• **Exercise directions**
Your task is to transcribe the entries below exactly, from their first line down to the line containing "The height and width of the screenshot is (172, 167).", and to stop there.

• **Records supplied**
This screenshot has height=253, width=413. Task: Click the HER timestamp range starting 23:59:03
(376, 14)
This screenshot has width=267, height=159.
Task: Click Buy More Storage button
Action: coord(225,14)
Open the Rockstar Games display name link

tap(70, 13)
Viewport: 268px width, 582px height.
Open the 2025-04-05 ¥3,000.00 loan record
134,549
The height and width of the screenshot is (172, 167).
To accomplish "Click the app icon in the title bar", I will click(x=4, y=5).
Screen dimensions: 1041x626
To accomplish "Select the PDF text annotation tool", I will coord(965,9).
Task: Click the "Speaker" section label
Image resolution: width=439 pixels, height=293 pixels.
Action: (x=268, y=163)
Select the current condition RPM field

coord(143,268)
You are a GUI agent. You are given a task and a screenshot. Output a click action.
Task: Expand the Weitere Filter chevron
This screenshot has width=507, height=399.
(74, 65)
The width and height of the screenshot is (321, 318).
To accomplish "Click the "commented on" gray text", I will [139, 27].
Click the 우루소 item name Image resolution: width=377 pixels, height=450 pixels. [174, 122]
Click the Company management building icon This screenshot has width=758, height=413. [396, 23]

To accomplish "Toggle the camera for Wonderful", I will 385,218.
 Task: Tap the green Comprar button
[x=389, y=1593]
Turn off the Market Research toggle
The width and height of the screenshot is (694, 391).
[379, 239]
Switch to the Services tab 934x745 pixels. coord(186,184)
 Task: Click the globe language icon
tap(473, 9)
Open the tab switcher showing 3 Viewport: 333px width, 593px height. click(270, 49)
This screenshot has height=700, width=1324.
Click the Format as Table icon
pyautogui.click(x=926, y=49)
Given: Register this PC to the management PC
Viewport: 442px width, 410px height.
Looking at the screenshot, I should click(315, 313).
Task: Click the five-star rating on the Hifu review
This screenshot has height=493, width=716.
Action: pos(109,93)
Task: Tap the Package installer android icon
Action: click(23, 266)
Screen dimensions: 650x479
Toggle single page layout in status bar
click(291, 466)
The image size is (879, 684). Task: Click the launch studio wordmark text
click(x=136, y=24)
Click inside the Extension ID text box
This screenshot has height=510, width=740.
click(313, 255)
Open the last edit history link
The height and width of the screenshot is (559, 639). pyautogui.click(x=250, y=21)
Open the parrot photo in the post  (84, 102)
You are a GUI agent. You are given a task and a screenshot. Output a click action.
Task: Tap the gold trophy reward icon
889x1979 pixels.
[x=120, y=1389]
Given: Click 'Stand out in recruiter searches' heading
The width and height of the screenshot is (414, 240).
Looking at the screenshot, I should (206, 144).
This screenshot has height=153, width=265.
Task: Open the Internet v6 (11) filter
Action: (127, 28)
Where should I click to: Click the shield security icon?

• **Task output**
This screenshot has height=253, width=413. Task: Click the HER timestamp range starting 23:59:03
(376, 14)
This screenshot has width=267, height=159.
Task: Click Buy More Storage button
Action: coord(225,14)
Open the Rockstar Games display name link

tap(70, 13)
Viewport: 268px width, 582px height.
Open the 2025-04-05 ¥3,000.00 loan record
134,549
The height and width of the screenshot is (172, 167).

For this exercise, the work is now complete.